Types from the utf8 namespace

utf8::iterator

Available in version 2.0 and later.

Adapts the underlying octet iterator to iterate over the sequence of code points, rather than raw octets.

template <typename octet_iterator>
class iterator;
Member functions

Example of use:

char* threechars = "\xf0\x90\x8d\x86\xe6\x97\xa5\xd1\x88";
utf8::iterator<char*> it(threechars, threechars, threechars + 9);
utf8::iterator<char*> it2 = it;
assert (it2 == it);
assert (*it == 0x10346);
assert (*(++it) == 0x65e5);
assert ((*it++) == 0x65e5);
assert (*it == 0x0448);
assert (it != it2);
utf8::iterator<char*> endit (threechars + 9, 
                threechars, threechars + 9);
assert (++it == endit);
assert (*(--it) == 0x0448);
assert ((*it--) == 0x0448);
assert (*it == 0x65e5);
assert (--it == utf8::iterator<char*>(threechars, 
                    threechars, threechars + 9));
assert (*it == 0x10346);

The purpose of the utf8::iterator adapter is to enable easy iteration as well as the use of STL algorithms with UTF-8 encoded strings. Increment and decrement operators are implemented in terms of the utf8::next() and utf8::prior() functions.

Note that the utf8::iterator adapter is a checked iterator. It operates on the range specified in the constructor; any attempt to go out of that range will result in an exception. Even the comparison operators require both iterator objects to be constructed against the same range; otherwise, an exception is thrown. Typically, the range will be determined by the sequence container functions begin and end, i.e.:

std::string s = "example";
utf8::iterator i (s.begin(), s.begin(), s.end());

Functions from the utf8::unchecked namespace

utf8::unchecked::append

Available in version 1.0 and later.

Encodes a 32 bit code point as a UTF-8 sequence of octets and appends the sequence to a UTF-8 string.

template <typename octet_iterator>
octet_iterator append(uint32_t cp, octet_iterator result);

Example of use:

unsigned char u[5] = {0,0,0,0,0};
unsigned char* end = unchecked::append(0x0448, u);
assert (u[0] == 0xd1 && u[1] == 0x88 && u[2] == 0 
                     && u[3] == 0 && u[4] == 0);

This is a faster but less safe version of utf8::append. It does not check for validity of the supplied code point, and may produce an invalid UTF-8 sequence.

utf8::unchecked::next

Available in version 1.0 and later.

Given the iterator to the beginning of a UTF-8 sequence, it returns the code point and moves the iterator to the next position.

template <typename octet_iterator>
uint32_t next(octet_iterator& it);

Example of use:

char* twochars = "\xe6\x97\xa5\xd1\x88";
char* w = twochars;
int cp = unchecked::next(w);
assert (cp == 0x65e5);
assert (w == twochars + 3);

This is a faster but less safe version of utf8::next.
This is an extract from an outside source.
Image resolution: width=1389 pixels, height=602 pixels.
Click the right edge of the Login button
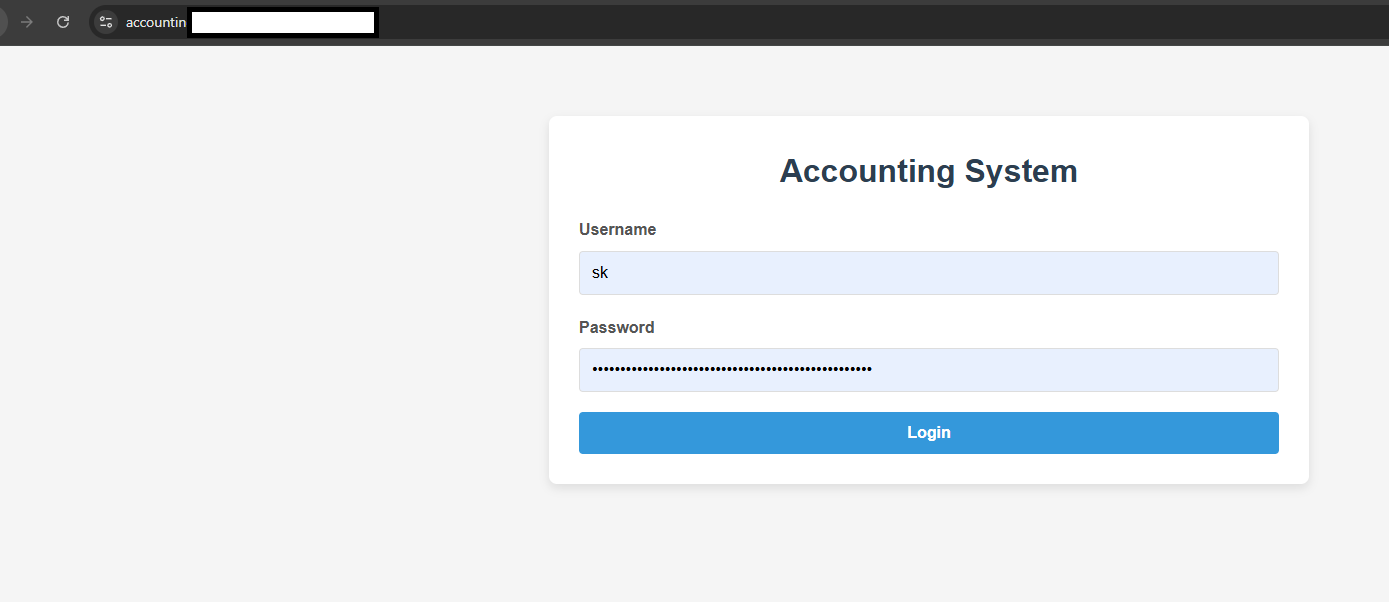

It does not check for validity of the supplied UTF-8 sequence.

utf8::unchecked::peek_next

Available in version 2.1 and later.

Given the iterator to the beginning of a UTF-8 sequence, it returns the code point.

template <typename octet_iterator>
uint32_t peek_next(octet_iterator it);

Example of use:

char* twochars = "\xe6\x97\xa5\xd1\x88";
char* w = twochars;
int cp = unchecked::peek_next(w);
assert (cp == 0x65e5);
assert (w == twochars);

This is a faster but less safe version of utf8::peek_next. It does not check for validity of the supplied UTF-8 sequence.

utf8::unchecked::prior

Available in version 1.02 and later.

Given a reference to an iterator pointing to an octet in a UTF-8 sequence, it decreases the iterator until it hits the beginning of the previous UTF-8 encoded code point, and returns the 32 bits representation of the code point.
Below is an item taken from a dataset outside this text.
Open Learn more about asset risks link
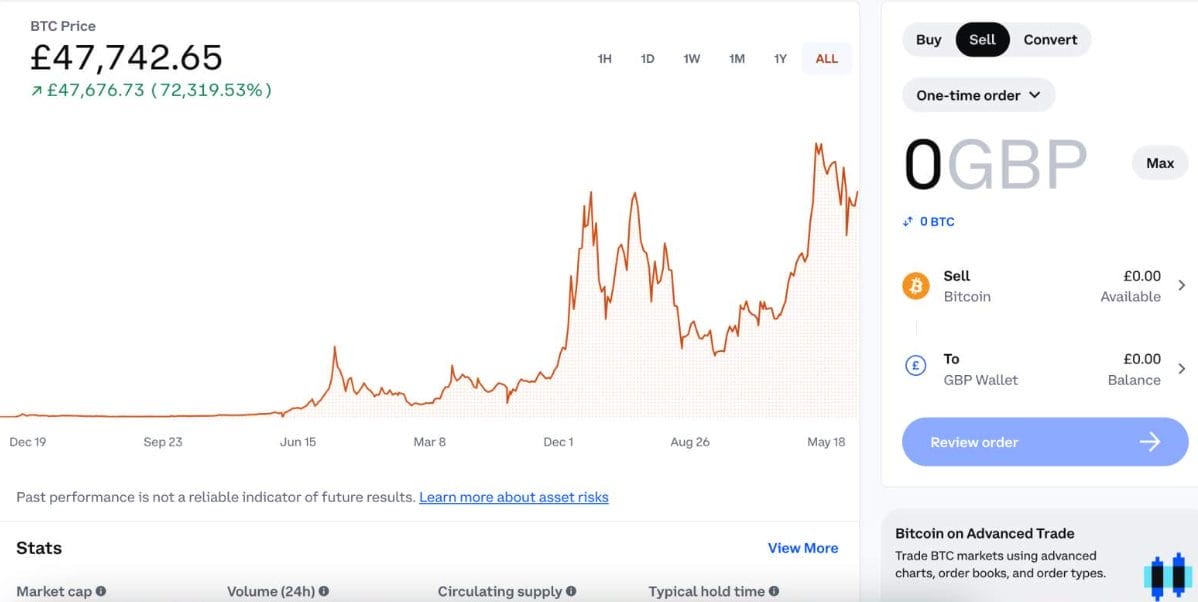Image resolution: width=1198 pixels, height=602 pixels. [x=514, y=497]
template <typename octet_iterator>
uint32_t prior(octet_iterator& it);

Example of use:

char* twochars = "\xe6\x97\xa5\xd1\x88";
char* w = twochars + 3;
int cp = unchecked::prior (w);
assert (cp == 0x65e5);
assert (w == twochars);

This is a faster but less safe version of utf8::prior. It does not check for validity of the supplied UTF-8 sequence, and offers no boundary checking.

utf8::unchecked::previous (deprecated, see utf8::unchecked::prior)

Deprecated in version 1.02 and later.

Given a reference to an iterator pointing to an octet in a UTF-8 sequence, it decreases the iterator until it hits the beginning of the previous UTF-8 encoded code point and returns the 32 bits representation of the code point.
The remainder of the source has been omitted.